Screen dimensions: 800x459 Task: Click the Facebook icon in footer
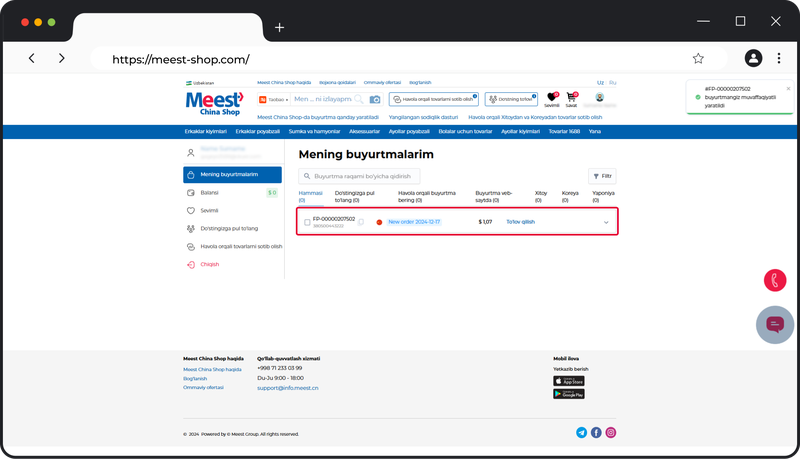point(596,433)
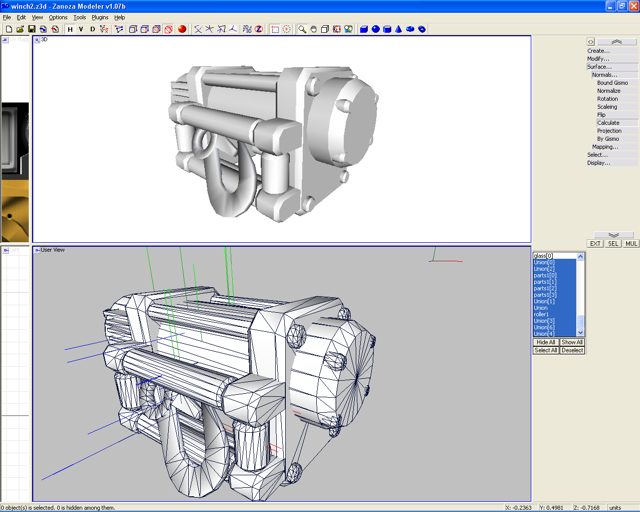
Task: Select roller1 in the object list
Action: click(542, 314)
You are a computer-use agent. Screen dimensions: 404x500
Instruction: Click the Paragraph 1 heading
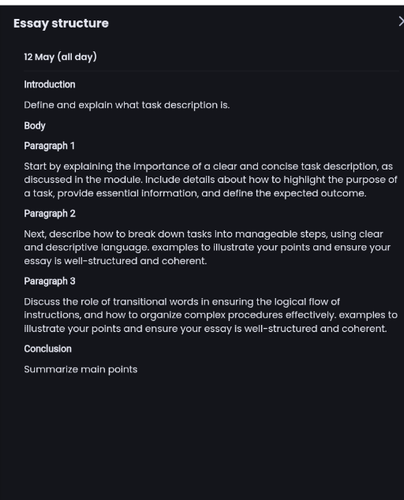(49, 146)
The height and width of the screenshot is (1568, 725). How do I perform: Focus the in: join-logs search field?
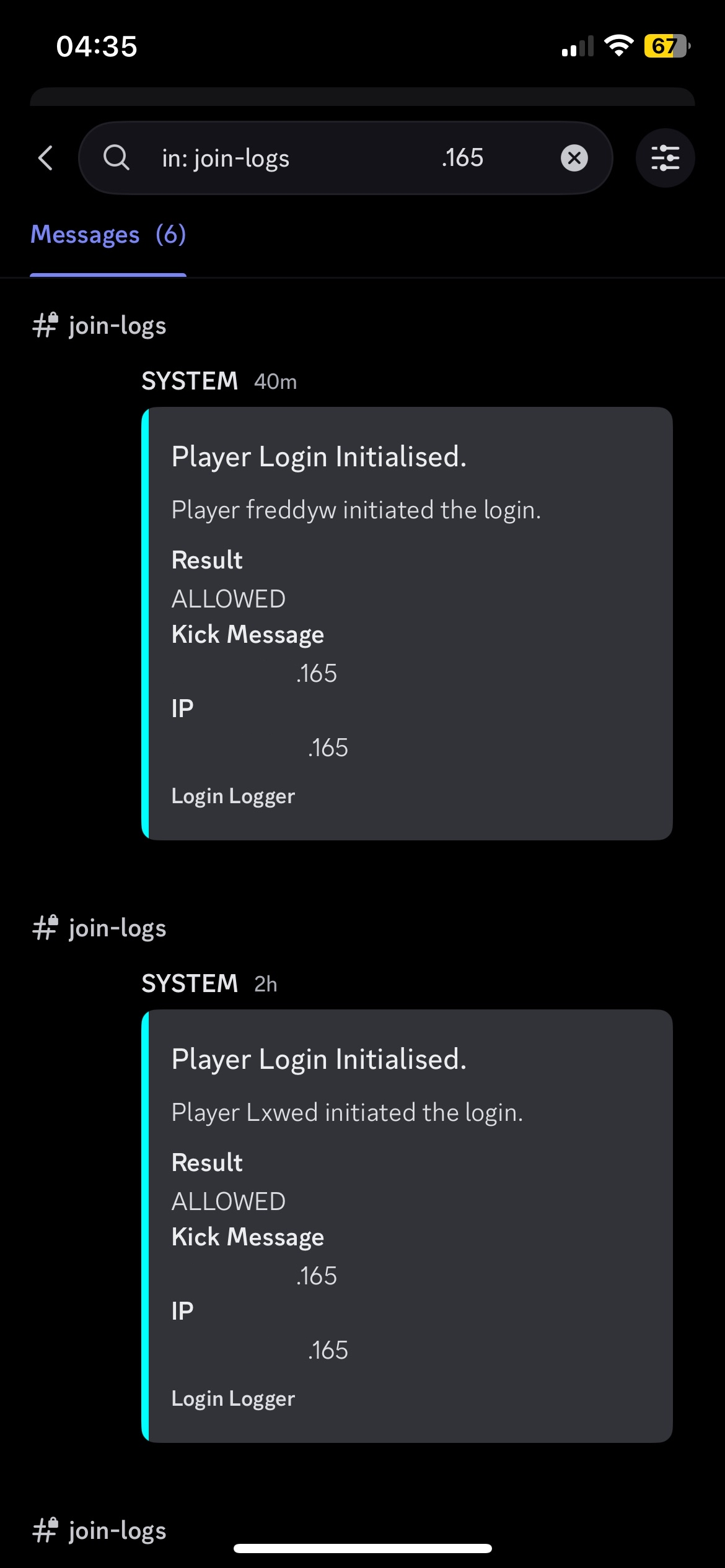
--
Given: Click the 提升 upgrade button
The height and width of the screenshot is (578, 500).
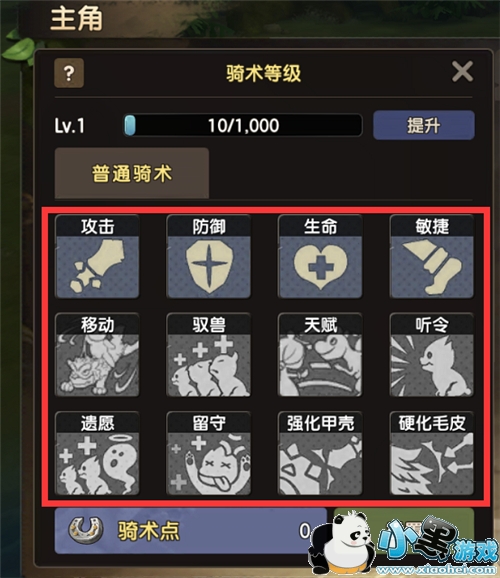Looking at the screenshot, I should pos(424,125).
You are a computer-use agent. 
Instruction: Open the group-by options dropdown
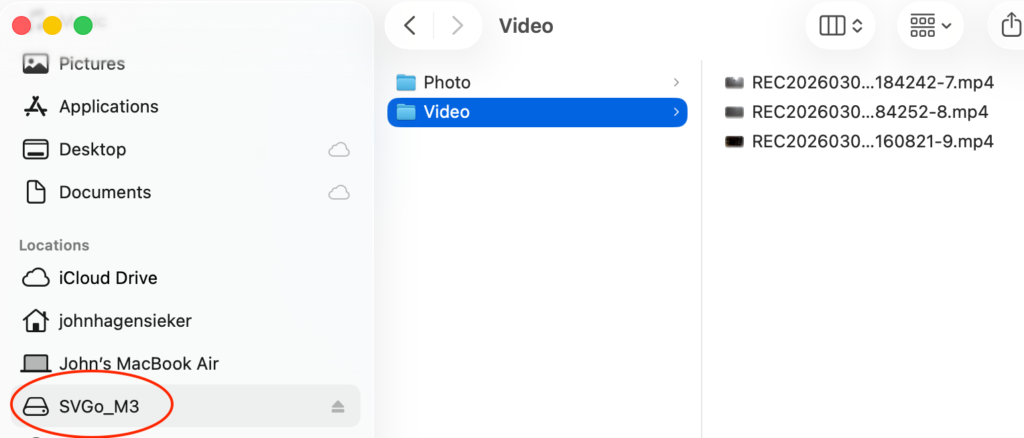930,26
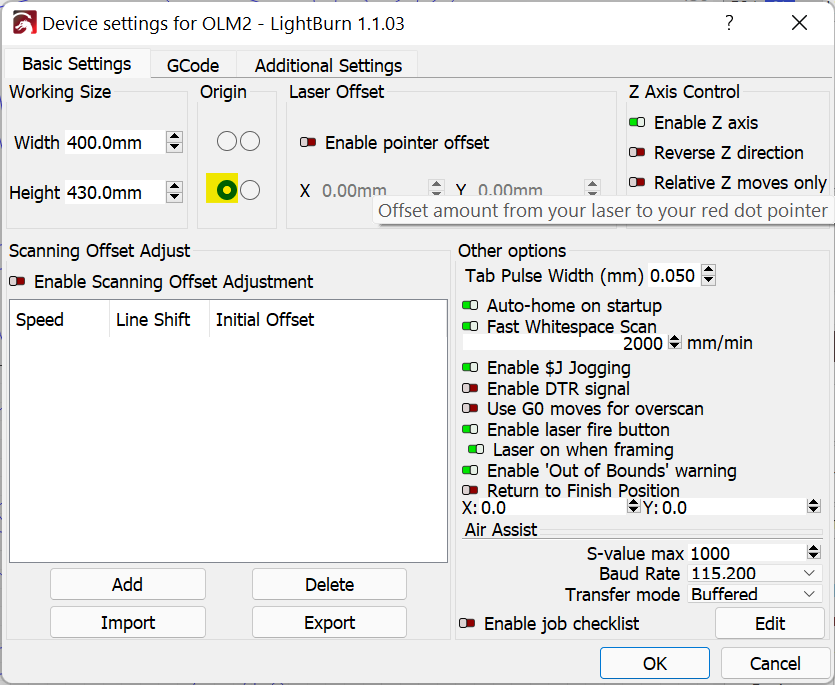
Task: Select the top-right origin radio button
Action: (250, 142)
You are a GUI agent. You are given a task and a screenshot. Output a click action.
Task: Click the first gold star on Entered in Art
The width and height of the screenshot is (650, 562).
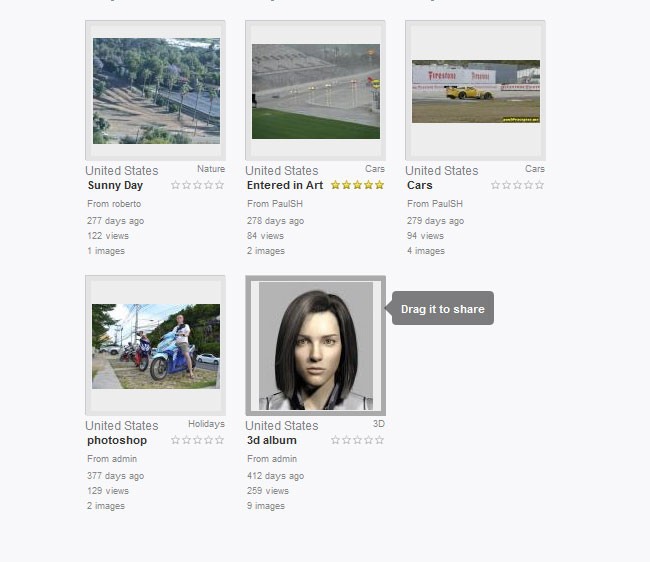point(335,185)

Your objective. Write back word for word every line in the entries above from the one with "Instruction: Open the" to the one with "You are a GUI", ends included, and none of the pictures.

Solution below.
Instruction: Open the group-by options dropdown
930,26
Task: Select the top-right origin radio button
Action: (250, 142)
You are a GUI agent. You are given a task and a screenshot. Output a click action.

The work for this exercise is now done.